Я благодарил судьбу, что застал прежний город, и все больше понимал моего писателя. Только он и муэдзины, казалось, оплакивали исчезновение того, что было. Да и сам я забыл себя прежнего. Те любопытство и отчаяние, например, подтолкнувшие пригласить Эсру, – или надежду, с какой я ждал ее в номере. Перечитывая любовные сцены в собственной книге, я уже не мог ощутить того, что давало мне силы сочинить их. Зачем? Ведь в новой жизни я был счастлив. “Ты так об этом рассказывал, – призналась жена, – что мне захотелось увидеть эту женщину из книги. Я захотела понять, каким ты был в прошлой жизни, когда мы не знали друг друга”. И я согласился, тем более что с прошлым меня уже ничего не связывало. “Эта женщина в книге – образ, – только предупредил я. – К реальности он почти не имеет отношения”. Жена потушила сигарету. “Мне нравится твое настроение, – сказала она. – Надеюсь, скоро ты сядешь за новую книгу”. “Я и сам почему-то верю в это место”, – ответил я.

Не буду описывать медресе, в нем, по счастью, мало что изменилось. Мы сели за столик, я заказал чай, а жена отправилась по кельям, которые теперь превратились в сувенирные лавки. “Ну что? – спросила она, вернувшись. – Она здесь?” Я еще раз оглядел медресе. Официантка… девушка в книжной лавке… Художница за мольбертом…

“Нет, – уверенно ответил я. – Все-таки десять лет прошло…” “А эта, смотри? – показала она глазами. – Так и ест тебя взглядом”. “Похожа”, – ответил я. “Так сходи проверь, – сказала жена. – Вот, оплати вещи. Она как раз идет к кассе”.

Жена сделала подбадривающий знак. Опустив глаза, я вошел на галерею и протянул деньги и сувениры. Под шелест оберточной бумаги наша ночь любви предстала в памяти такой, какой была на самом деле. “Почему ты молчишь, Эсра? – прошептал я. – Ты меня не помнишь?” Мы стояли так близко, что мне ничего не стоило поцеловать ее.

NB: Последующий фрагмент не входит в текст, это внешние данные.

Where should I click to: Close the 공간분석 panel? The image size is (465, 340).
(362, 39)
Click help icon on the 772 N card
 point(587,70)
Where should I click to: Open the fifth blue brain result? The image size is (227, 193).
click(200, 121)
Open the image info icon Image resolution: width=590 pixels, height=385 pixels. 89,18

“Меня зовут Эстер, – ответила девушка. – Эсра-ханум в отпуске. Она будет через неделю. Что передать ей?”

9. Письма счастья

Рассказывает Фриш

Форма сидит на мне как влитая, не то что черниговская – из Москвы! Букет красных цветов, новенький ранец. Ботинки жмут немного, но это ничего, разносятся. Я крепко сжимаю мамину руку. Я слышу, как внутри ранца в такт шагам стучат карандаши в пенале. Сердце бешено колотится. Мне и страшно, и радостно. Все вокруг кажется необычным, и наш подъезд, и молочная кухня, и бочка с квасом.

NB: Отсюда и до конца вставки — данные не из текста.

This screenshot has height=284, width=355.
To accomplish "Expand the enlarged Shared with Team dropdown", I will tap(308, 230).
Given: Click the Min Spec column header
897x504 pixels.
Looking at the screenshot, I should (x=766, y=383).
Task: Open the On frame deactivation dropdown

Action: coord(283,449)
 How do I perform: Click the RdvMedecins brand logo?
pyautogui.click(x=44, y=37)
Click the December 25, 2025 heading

Стриженые затылки, цветы, банты – на площади перед школой целое море детей. Как здорово, что я тоже часть этого моря! Сейчас начнется линейка, потом урок мира, потом взрослая жизнь, о которой я так мечтал… Но в этот момент кто-то толкает меня в спину. “Жид!” – слышу я. – Смотрите, жид!” В меня тычет пальцем незнакомый мальчишка. Я не знаю, что означает это слово, знаю только, что оно очень обидное. Меня захлестывает ярость. Я с размаху бью обидчика букетом по голове. Когда цветы разлетаются, он бьет меня в ответ. От неожиданности я падаю, из носа идет кровь. Под визг девчонок начинаются драка и свалка, пока нас не растаскивают взрослые. Урок мира я провожу в кабинете директора.

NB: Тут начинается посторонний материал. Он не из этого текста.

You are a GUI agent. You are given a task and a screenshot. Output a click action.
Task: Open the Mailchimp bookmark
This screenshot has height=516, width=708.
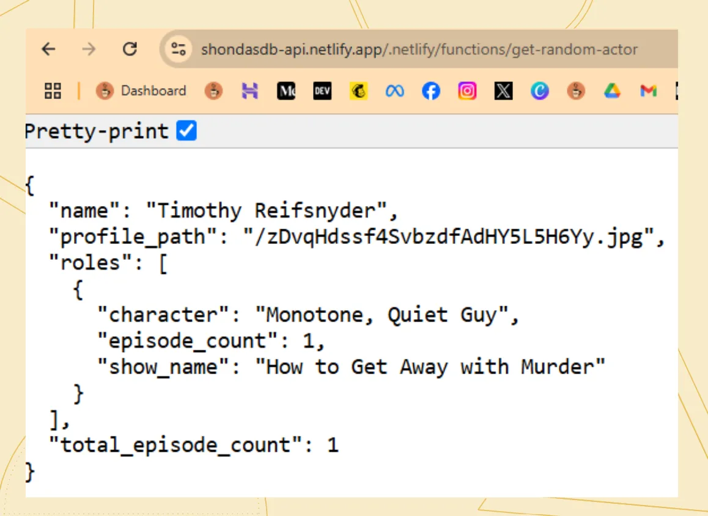click(358, 91)
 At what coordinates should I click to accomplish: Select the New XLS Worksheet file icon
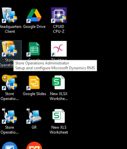(x=58, y=116)
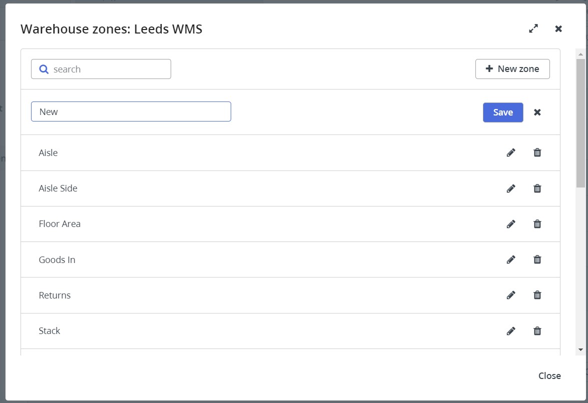Click the New zone button
Screen dimensions: 588x403
[x=512, y=69]
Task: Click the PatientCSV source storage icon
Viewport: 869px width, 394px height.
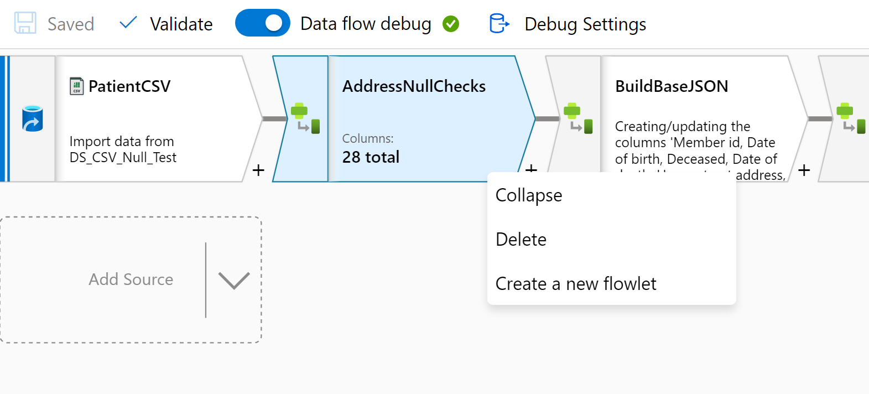Action: pyautogui.click(x=33, y=118)
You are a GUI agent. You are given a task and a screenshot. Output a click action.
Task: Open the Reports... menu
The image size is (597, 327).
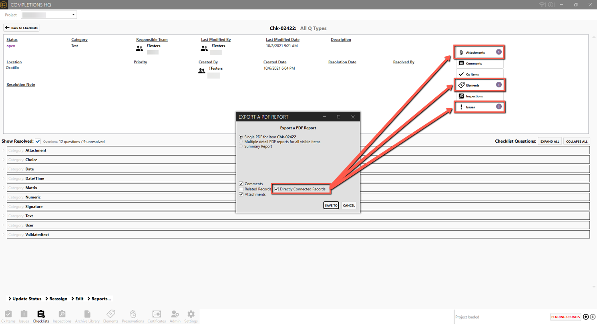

На третий день меня перевели в параллельный класс, но там история повторилась тоже. Я снова слышал “Жид!” и бросался в драку, и снова попадал в кабинет к директору. Вскоре моей матери надоело приходить за выговорами. Она сказала: вы школа, занимайтесь ребенком. А тебя посадят в колонию для малолетних преступников, где ты умрешь от голода (это она сказала мне). Так, не успев начаться, моя “взрослая жизнь” подошла к концу, и я решил хотя бы напоследок хорошо провести время. В свои шестнадцать мой троюродный брат Сашка Гроховский отсидел за взлом столовой и считался авторитетом у малолетних. От него я получил пароль для свободного перемещения по центру нашего города.